* _CHALLENGES_
- 1) List every username that heads a post in the forum thread on silica sand.
- 2) Rewrite the stretch of the forum thread on silica sand from "## PitBully (Apr" through "sucking this up.", switching each "filter" to "pump".
- 3) Carry on the forum thread on silica sand from where it stops.

* _SELECTED PASSAGE_
####################

# Perfect Sand



## PitBully (Apr 14, 2009)

As some of you know. I've been looking to change my substrate to sand. Well I've found the perfect sand.

16 grate Silica sand.

It is awesome! It is an off white colored sand with minimal dust. You do have to rinse it though. This is just a tad bigger greate than pool filter sand. No need to worry about your filter sucking this up.

Perfect!

Pics to follow


----------



## herny (Nov 30, 2007)

cant wait


----------



## Dj823cichild (Mar 30, 2009)

Pictures please!


----------



## sticky~rice (Dec 19, 2009)

any update on this?


----------



## slyman17 (May 23, 2003)

Where did you buy it? I would love to see pictures. Thanks.


----------



## duvan80 (Dec 25, 2009)

where can you buy the sand thanks


----------



## austinramirez (Aug 15, 2009)

####################

* _SOURCE DATA_
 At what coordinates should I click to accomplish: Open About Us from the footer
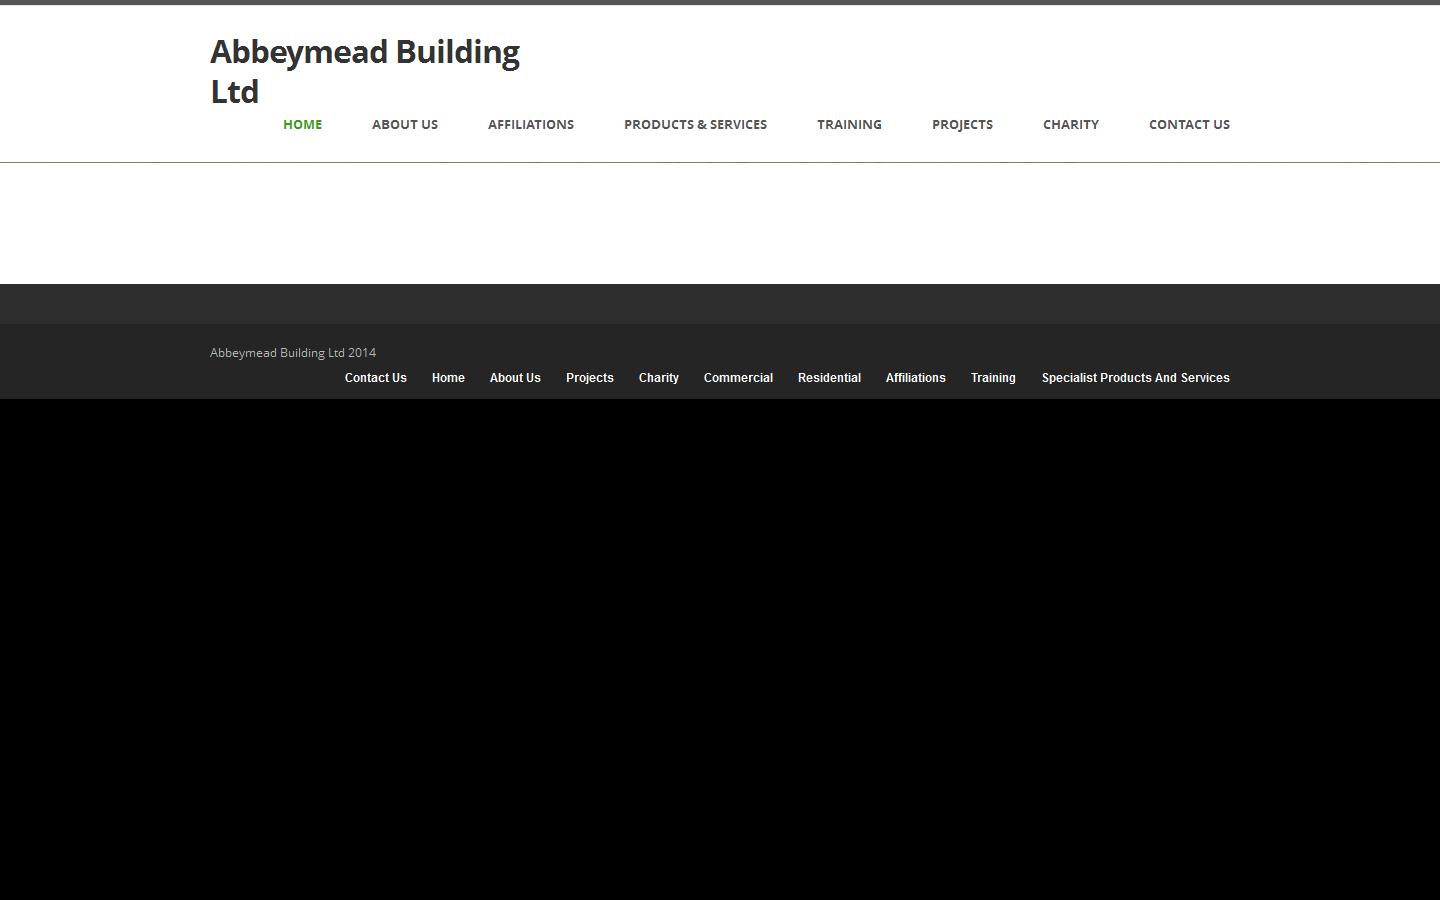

####################

* _ANSWERS IN ORDER_
- 1) PitBully, herny, Dj823cichild, sticky~rice, slyman17, duvan80, austinramirez

- 2)
## PitBully (Apr 14, 2009)

As some of you know. I've been looking to change my substrate to sand. Well I've found the perfect sand.

16 grate Silica sand.

It is awesome! It is an off white colored sand with minimal dust. You do have to rinse it though. This is just a tad bigger greate than pool pump sand. No need to worry about your pump sucking this up.

- 3)
you can buy the sand at lowes, i'm assuming its orange county silica sand that comes in 16,20,and 30 grit.I used 16 grit on my 100 gal, but i didn't like how the sand was gray, however it becomes brilliant white under my power compacts.Also, i read straight silica sand can bring about brown diatom growth, which it has also done for me where it gets more than an 1- 1 1/2 deep.other than that, easy to clean and $7 for 100 lbs


----------



## PitBully (Apr 14, 2009)

My sand was not Orange County brand. I forgot the name of the brand but that was not it. It is silica sand 16 grit. It was also labeled as blast sand.


----------



## Dj823cichild (Mar 30, 2009)

Looks great Pitbully :thumb: Beautiful fish as well.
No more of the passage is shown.